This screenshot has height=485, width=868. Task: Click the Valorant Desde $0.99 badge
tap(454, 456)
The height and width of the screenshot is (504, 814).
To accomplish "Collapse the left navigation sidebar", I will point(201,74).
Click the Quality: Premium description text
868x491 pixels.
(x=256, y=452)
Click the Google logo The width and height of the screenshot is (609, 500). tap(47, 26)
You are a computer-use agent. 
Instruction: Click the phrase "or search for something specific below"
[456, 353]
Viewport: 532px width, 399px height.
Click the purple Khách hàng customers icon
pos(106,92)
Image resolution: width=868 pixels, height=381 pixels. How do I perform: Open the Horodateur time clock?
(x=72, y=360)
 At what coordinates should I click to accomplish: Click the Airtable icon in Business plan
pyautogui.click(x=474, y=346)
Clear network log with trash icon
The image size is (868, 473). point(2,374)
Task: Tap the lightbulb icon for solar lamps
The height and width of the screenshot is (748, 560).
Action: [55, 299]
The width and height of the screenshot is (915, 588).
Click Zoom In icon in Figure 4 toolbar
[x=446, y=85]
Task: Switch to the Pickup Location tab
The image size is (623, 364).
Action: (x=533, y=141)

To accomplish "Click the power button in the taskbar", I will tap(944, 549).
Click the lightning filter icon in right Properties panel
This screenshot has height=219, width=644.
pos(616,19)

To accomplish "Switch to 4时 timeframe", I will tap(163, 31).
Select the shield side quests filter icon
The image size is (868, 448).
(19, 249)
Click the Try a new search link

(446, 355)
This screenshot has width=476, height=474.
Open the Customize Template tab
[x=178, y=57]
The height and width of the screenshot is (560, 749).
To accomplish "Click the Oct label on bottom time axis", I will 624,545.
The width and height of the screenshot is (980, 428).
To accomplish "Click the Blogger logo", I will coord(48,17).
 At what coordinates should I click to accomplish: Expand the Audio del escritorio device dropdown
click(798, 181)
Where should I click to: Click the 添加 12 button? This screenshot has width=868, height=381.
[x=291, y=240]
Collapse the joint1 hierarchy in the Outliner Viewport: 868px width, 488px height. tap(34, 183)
******
**EXERCISE GOAL:**
The answer must be every line from the records above that contains the word "logo", copied out.

**ANSWER AREA:**
Click the Google logo The width and height of the screenshot is (609, 500). tap(47, 26)
To accomplish "Click the Blogger logo", I will coord(48,17).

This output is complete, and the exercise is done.